Descarbonização pode aumentar preço do aço em 80%

A produção de aço precisa inverter sinais para cumprir as metas de descarbonização do Brasil e do mundo. Hoje, cerca de 98% do aço produzido no mundo não é considerado verde, isto é, com a menor emissão de CO?2; possível. O cenário precisa ser radicalmente diferente nos próximos anos, defendeu a analista da CRU Thais Terzian: “para cumprir as metas do Acordo de Paris, 100% da produção precisaria de ser aço verde em 2050”.

A produção exige, por exemplo, adaptação dos alto-fornos siderúrgicos, as estruturas milionárias que produzem aço em grande parte da metalurgia brasileira. “Muitos têm dez, 15 anos de vida útil. Esse investimento será jogado fora pela descarbonização?”, questionou Terzian.

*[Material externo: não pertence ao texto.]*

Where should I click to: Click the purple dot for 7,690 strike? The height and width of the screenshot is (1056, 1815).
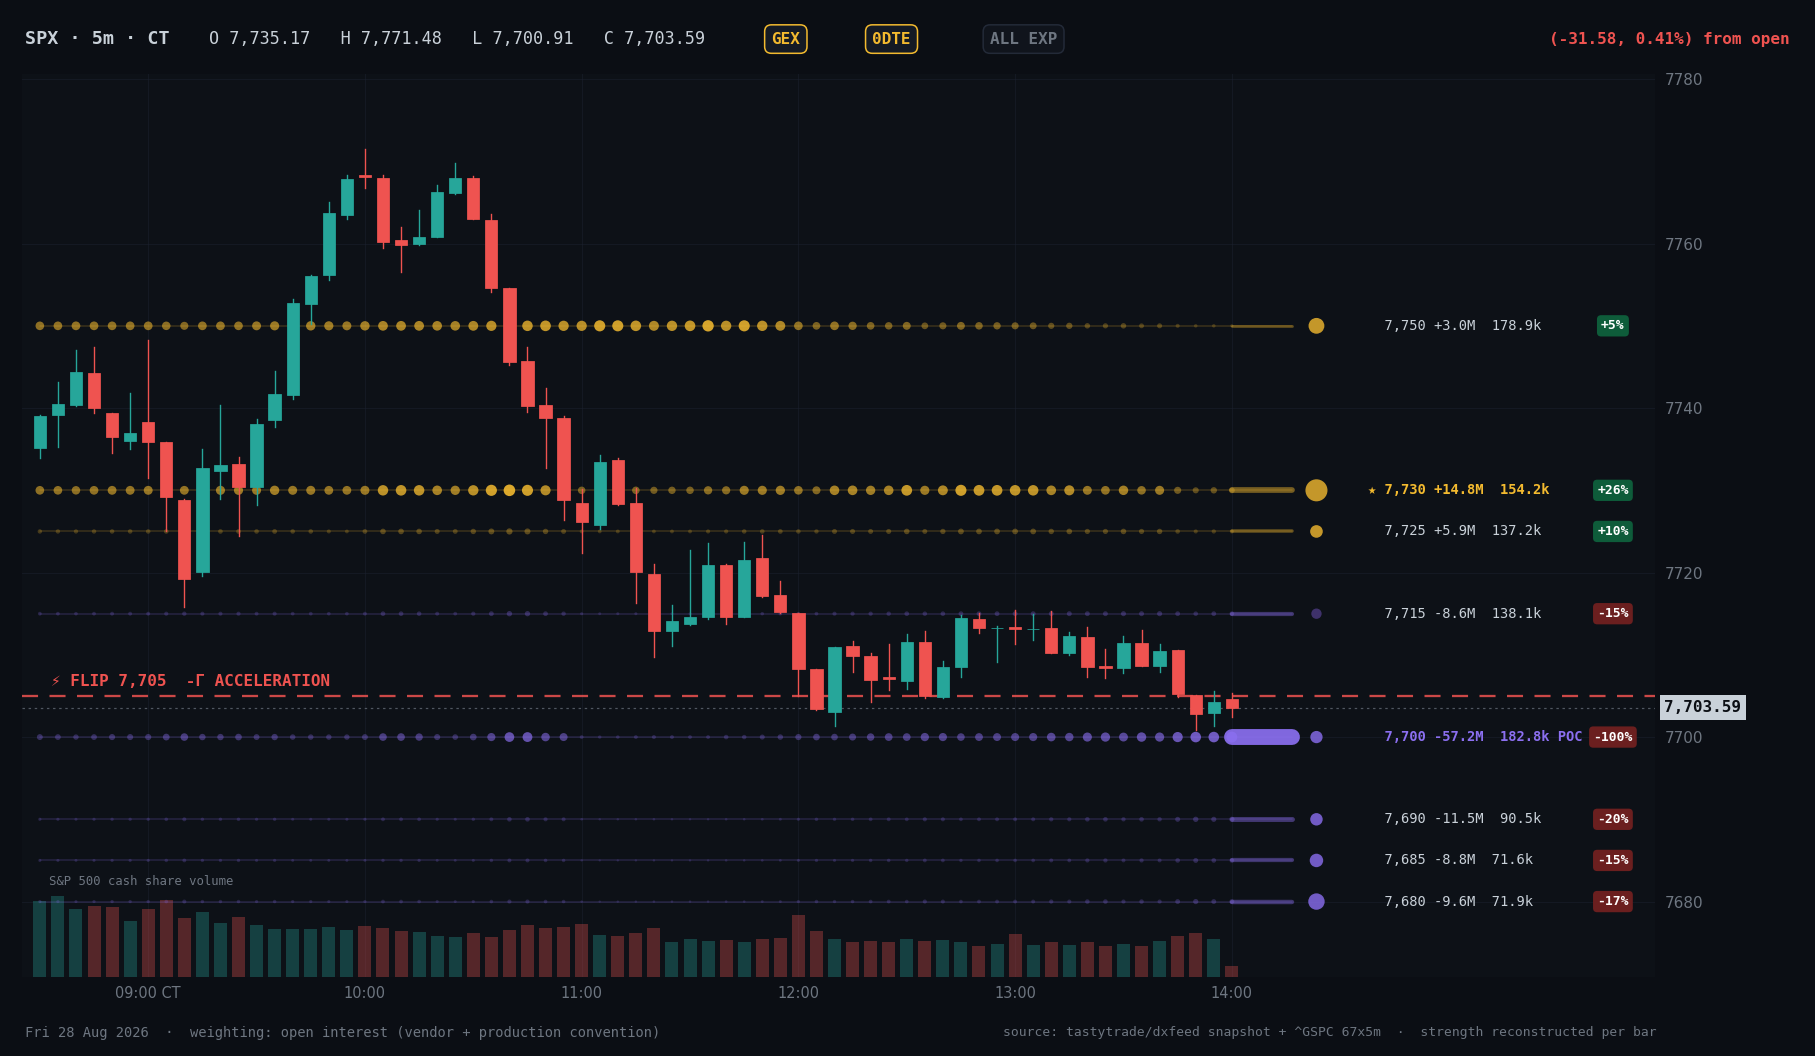pos(1316,819)
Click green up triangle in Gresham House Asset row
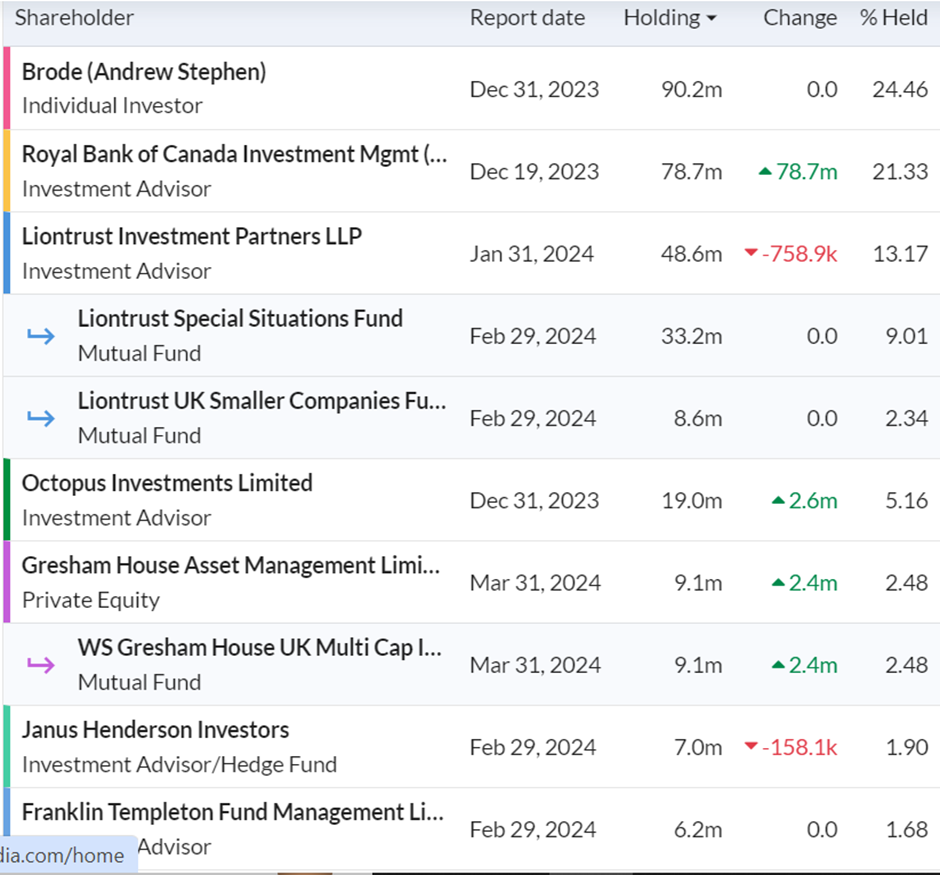 [x=778, y=583]
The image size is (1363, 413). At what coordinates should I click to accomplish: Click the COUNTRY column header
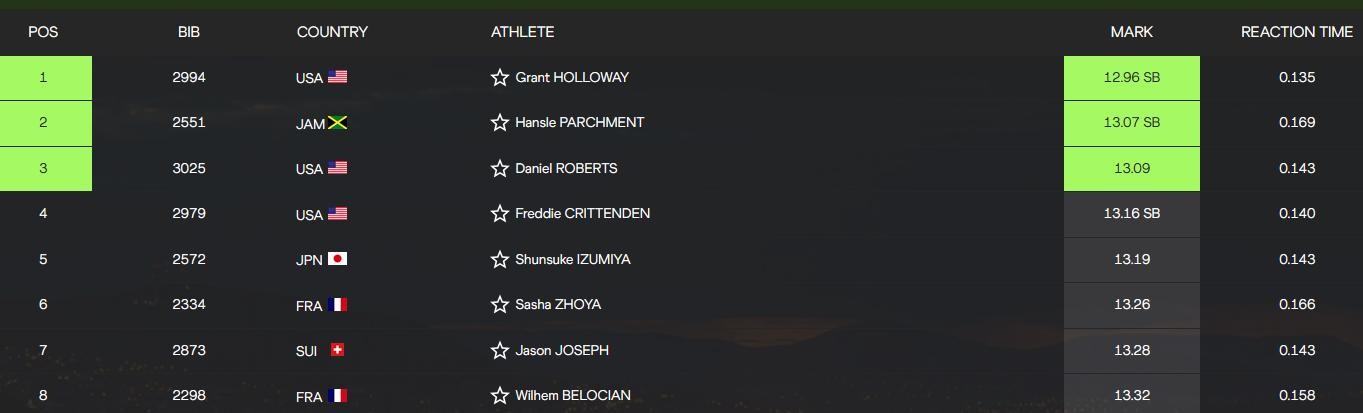click(332, 32)
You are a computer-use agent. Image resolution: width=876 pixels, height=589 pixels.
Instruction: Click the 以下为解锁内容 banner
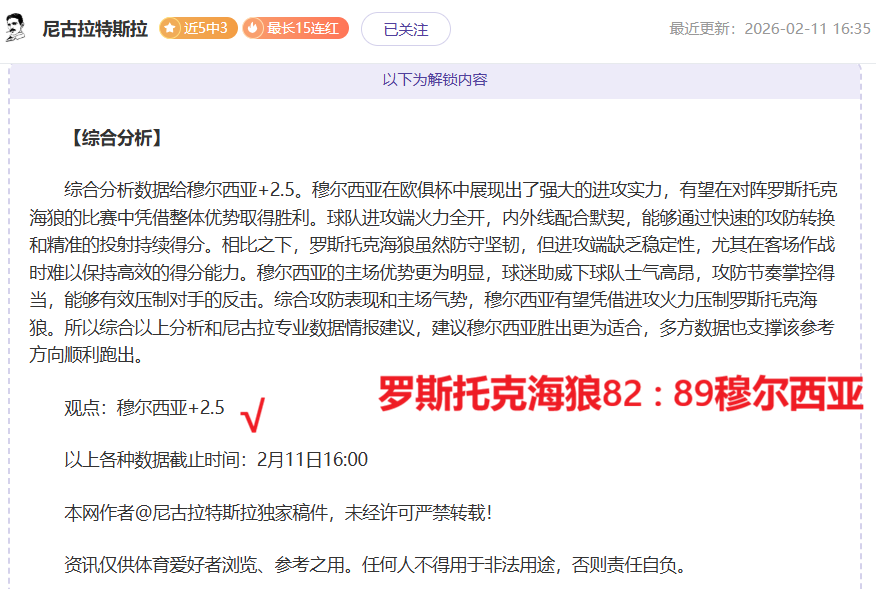434,80
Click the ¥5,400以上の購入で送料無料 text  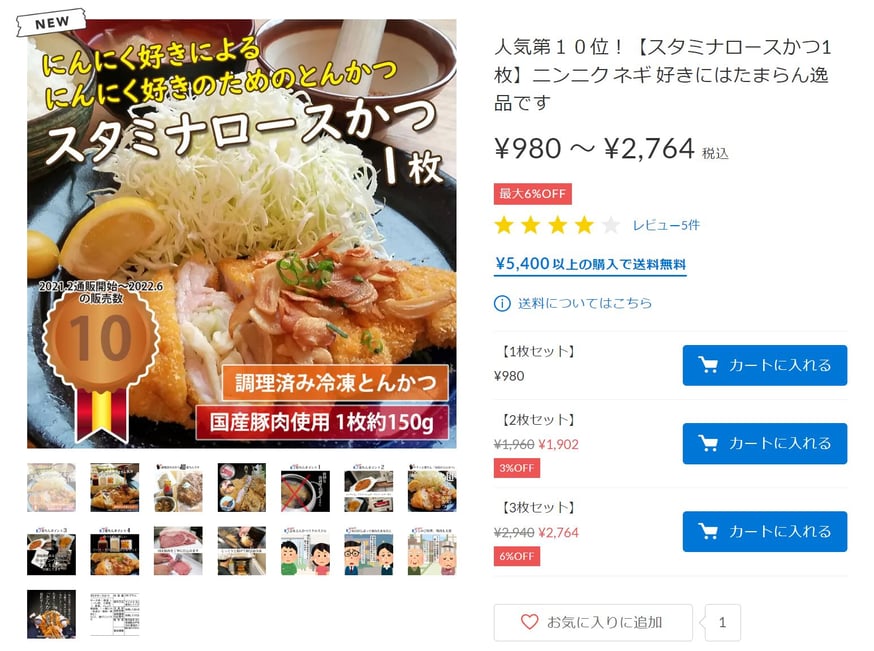pos(590,264)
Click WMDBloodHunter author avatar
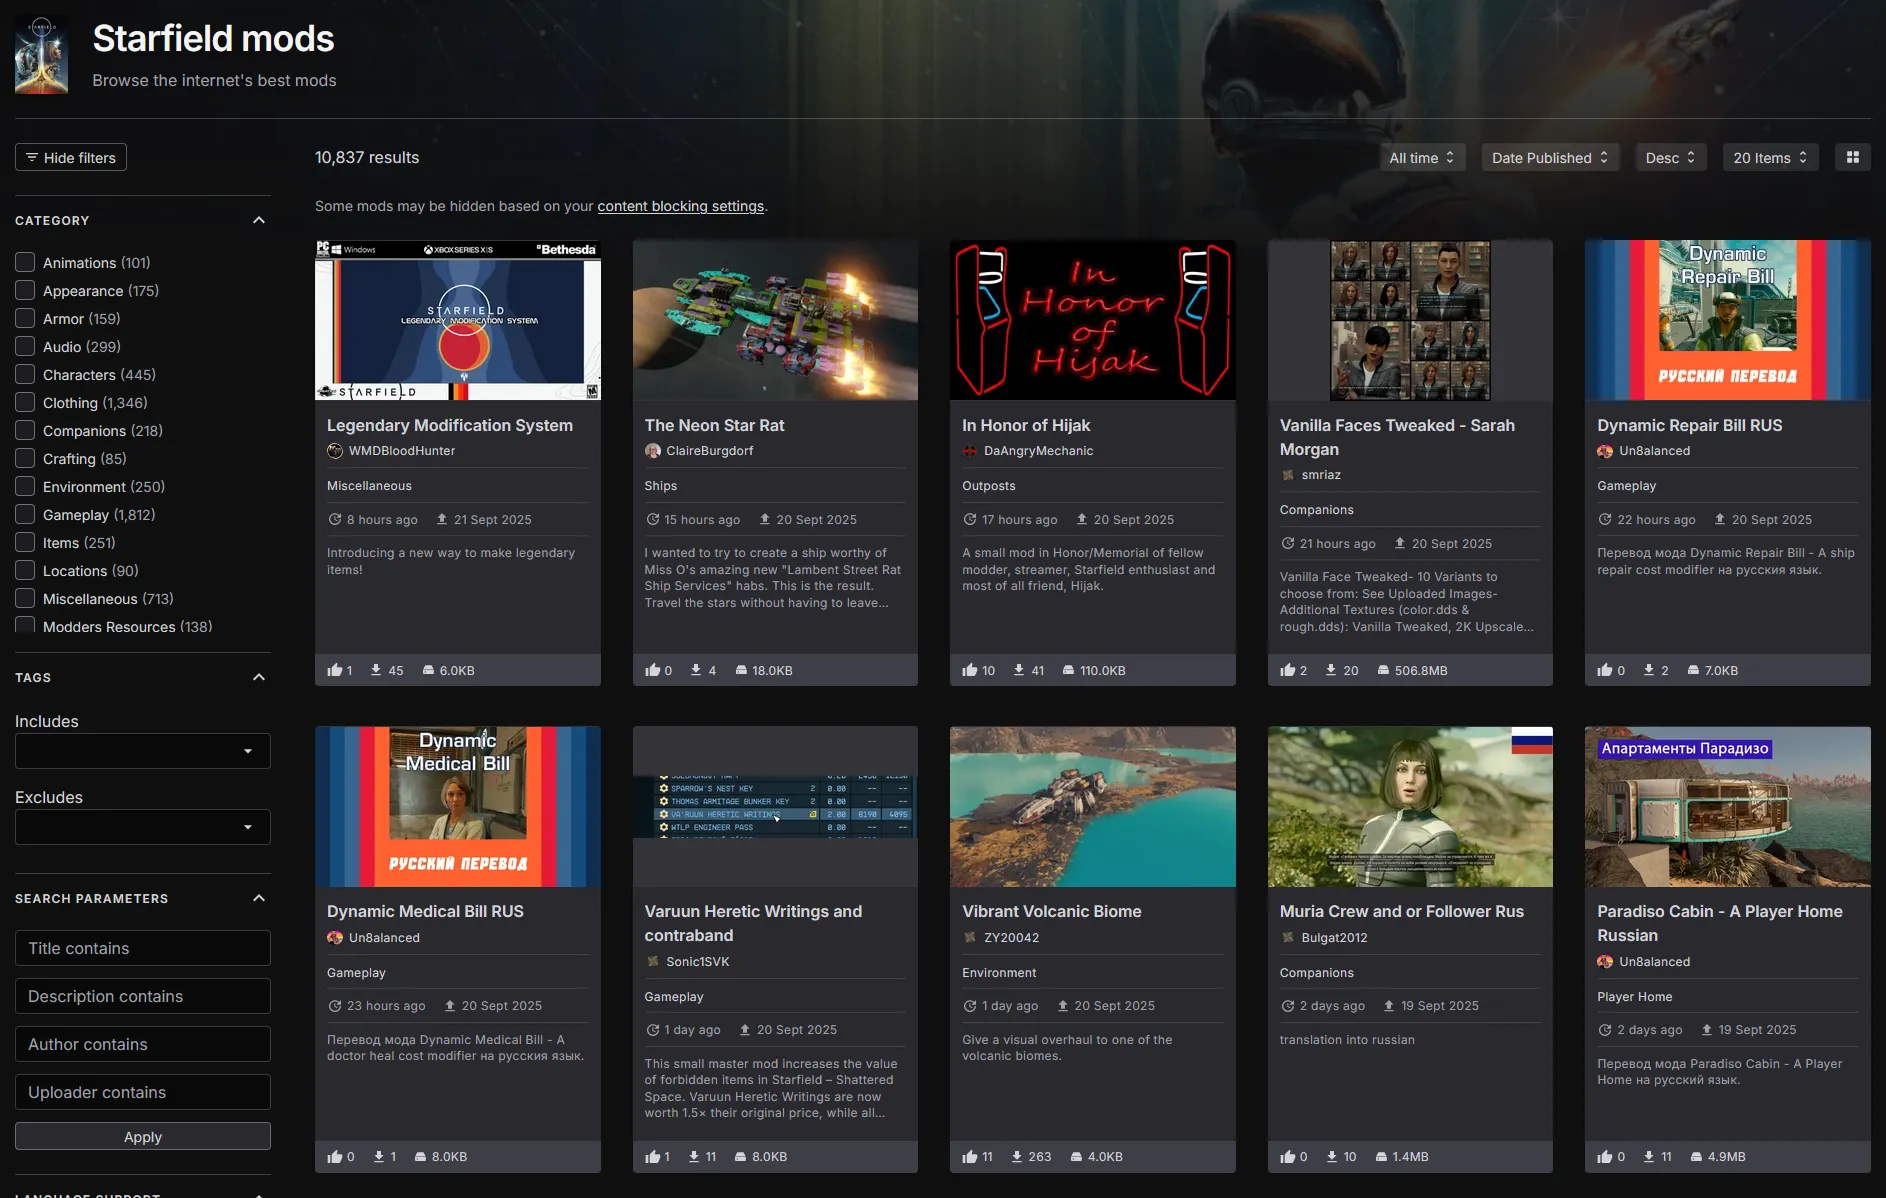This screenshot has width=1886, height=1198. [x=335, y=451]
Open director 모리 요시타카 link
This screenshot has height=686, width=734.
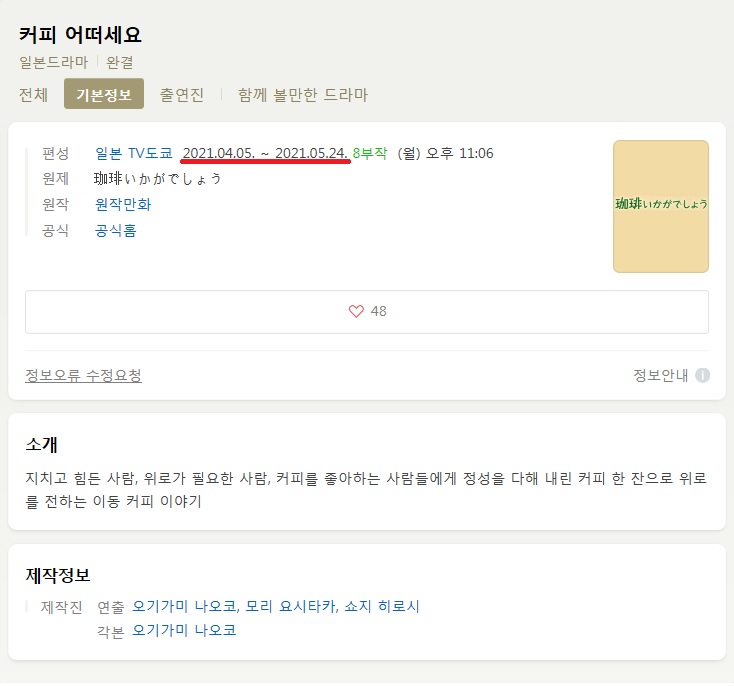291,606
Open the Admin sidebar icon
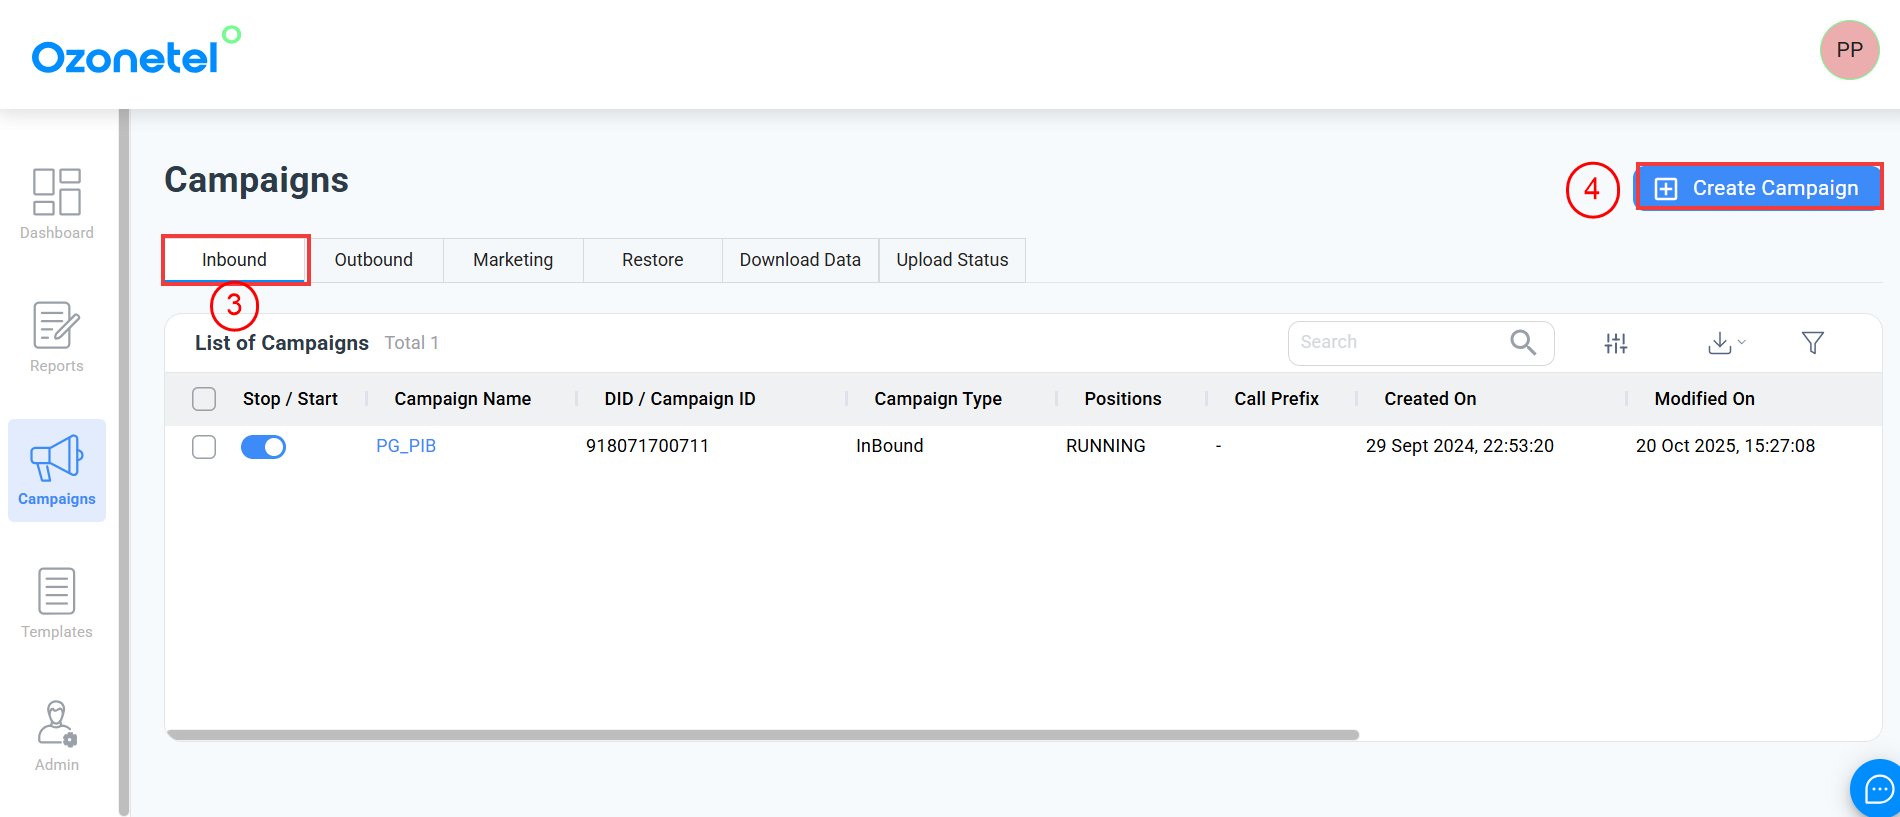Screen dimensions: 1900x817 click(56, 724)
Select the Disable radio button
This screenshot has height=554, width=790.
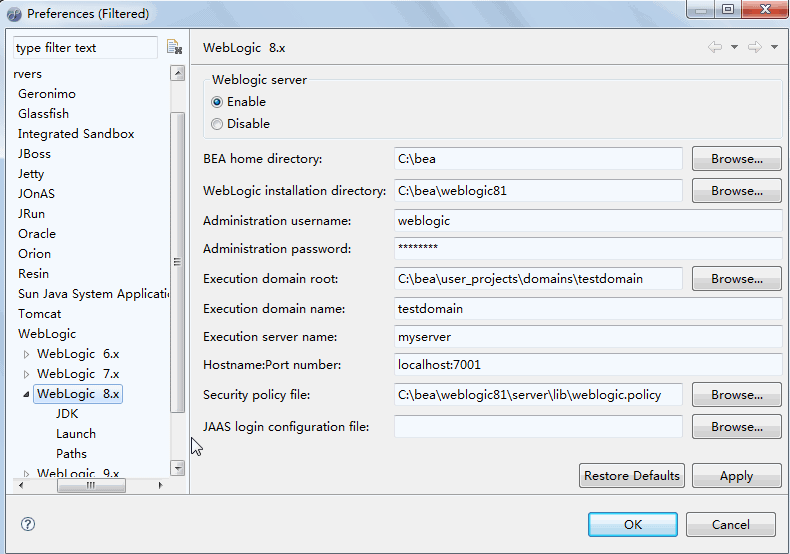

A previsão da CRU é que o preço do aço aumente 80% até 2050. “É a única forma de remunerar o investimento da descarbonização”, pontuou a analista da empresa. Ela ponderou, contudo, que na prática isso significa preços que não seriam absurdos do ponto de vista da indústria.

“Certamente, começaremos a ver cada vez mais mercado para o aço de baixa pegada de CO?2;. É preciso termos medidas de comércio justo do aço, a indústria produzir um produto verde e um consumidor, na ponta disso, remunerar minimamente esse custo”, arrematou o conselheiro do Instituto Aço Brasil e diretor presidente da Aperam South America, Frederico Ayres Lima.